Output, word for word, each line from the one with "At what coordinates" through the end of the listing below, excluding every picture.

━━━━━ Supplied material ━━━━━

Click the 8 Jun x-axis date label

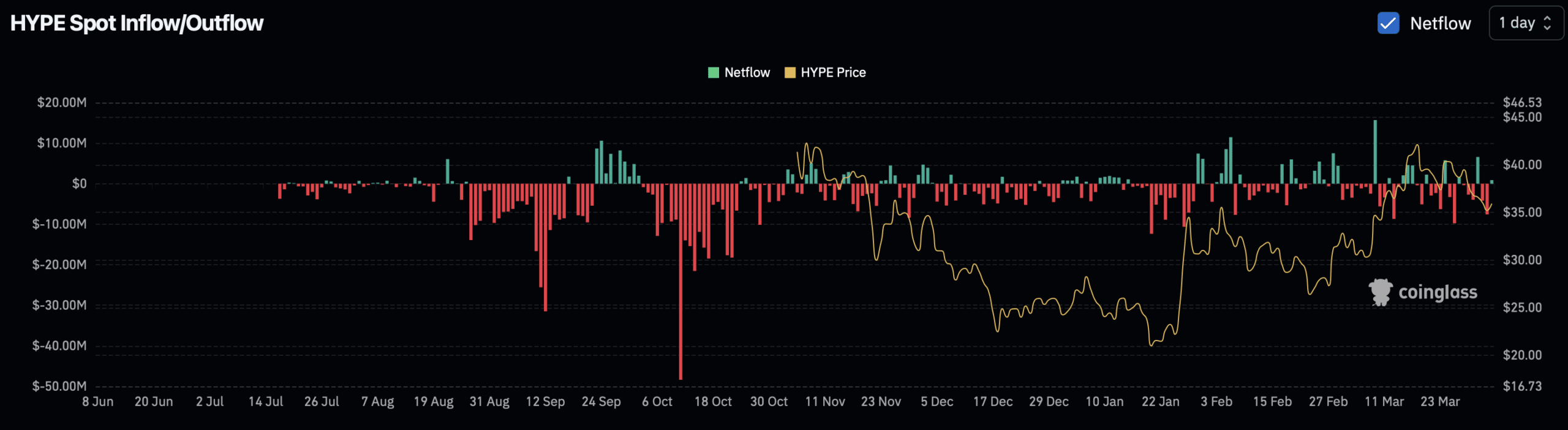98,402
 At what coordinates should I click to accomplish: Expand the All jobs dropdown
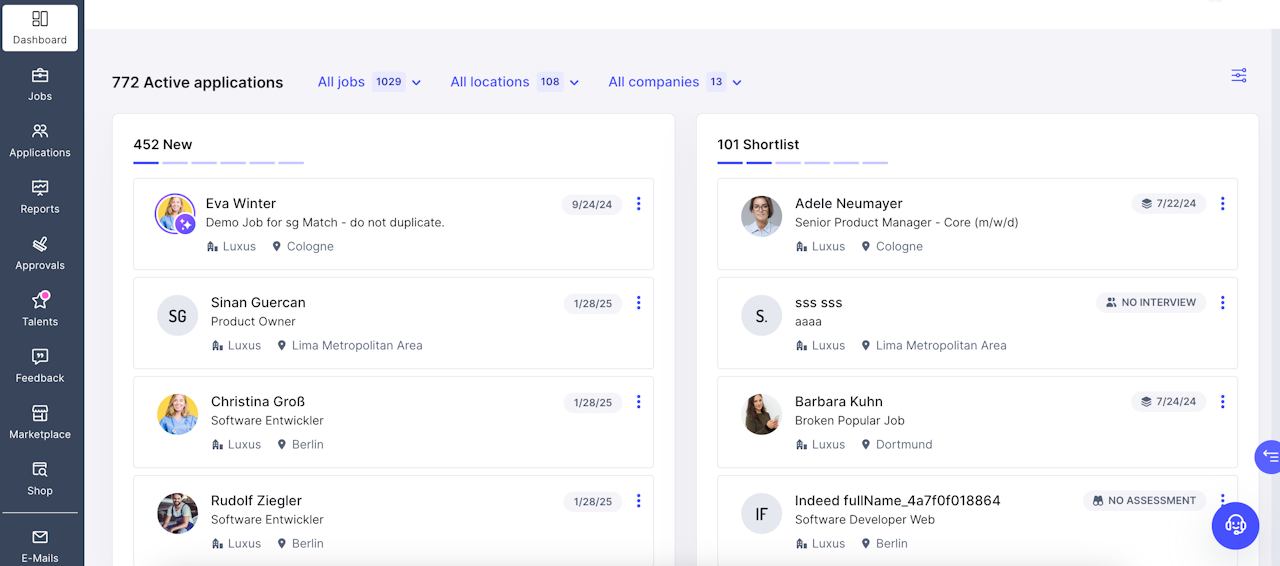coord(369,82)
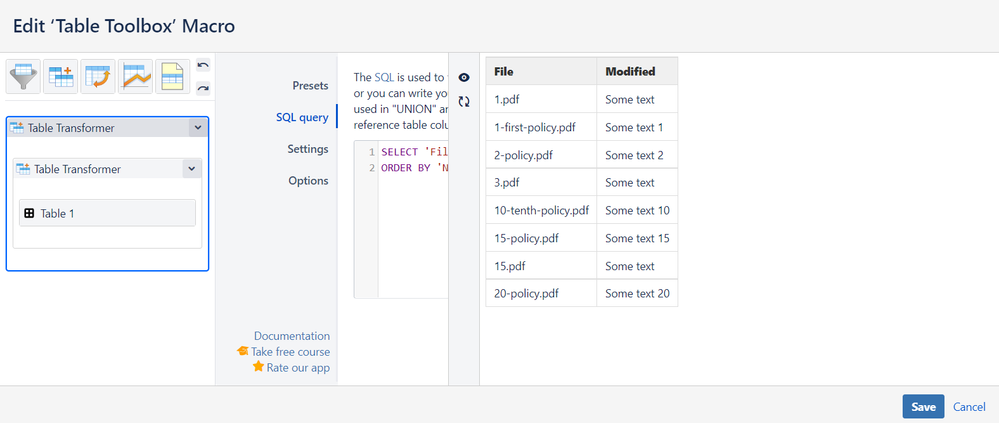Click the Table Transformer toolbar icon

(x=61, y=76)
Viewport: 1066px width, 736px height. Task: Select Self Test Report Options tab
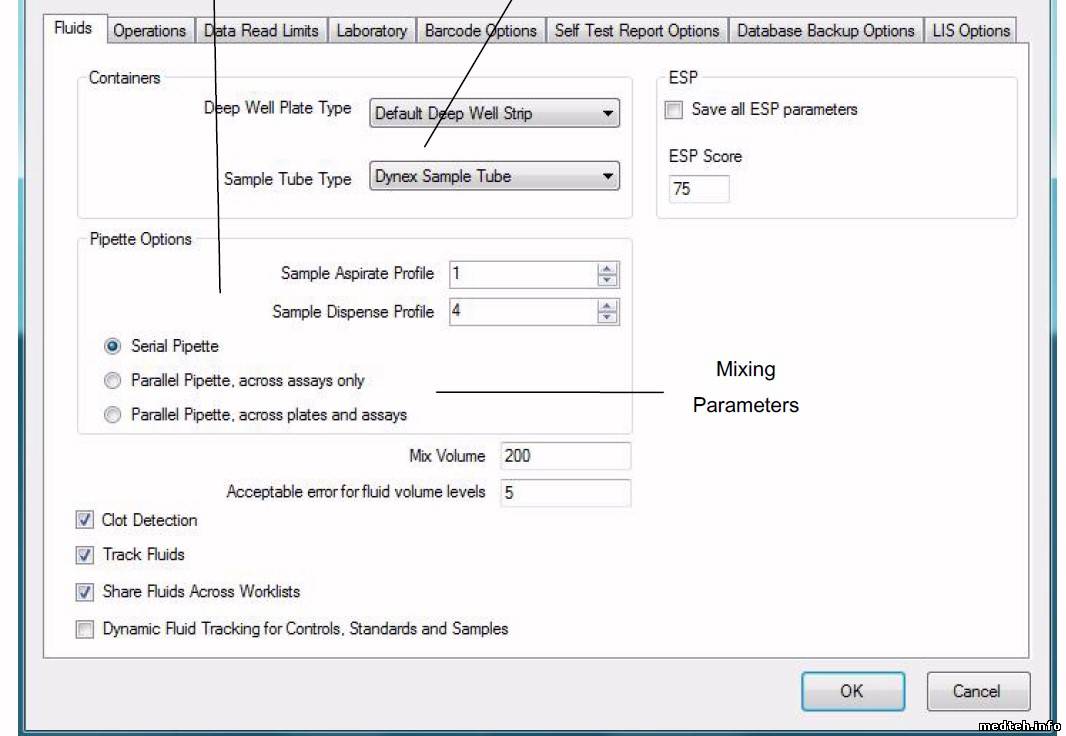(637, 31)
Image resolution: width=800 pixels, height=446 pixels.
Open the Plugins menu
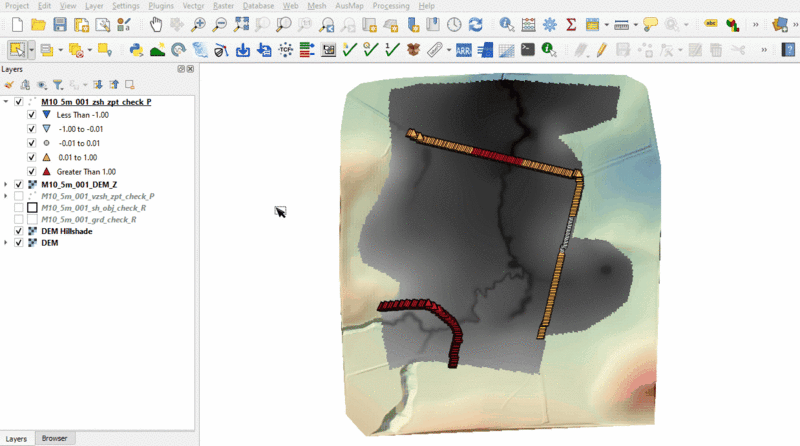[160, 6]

━━━━━

▶ Problem solution:
 At what coordinates should I click to accomplish: Expand the All jobs dropdown
coord(369,82)
Click the Table Transformer toolbar icon

(x=61, y=76)
Viewport: 1066px width, 736px height. Task: Select Self Test Report Options tab
(637, 31)
Image resolution: width=800 pixels, height=446 pixels.
Open the Plugins menu
[160, 6]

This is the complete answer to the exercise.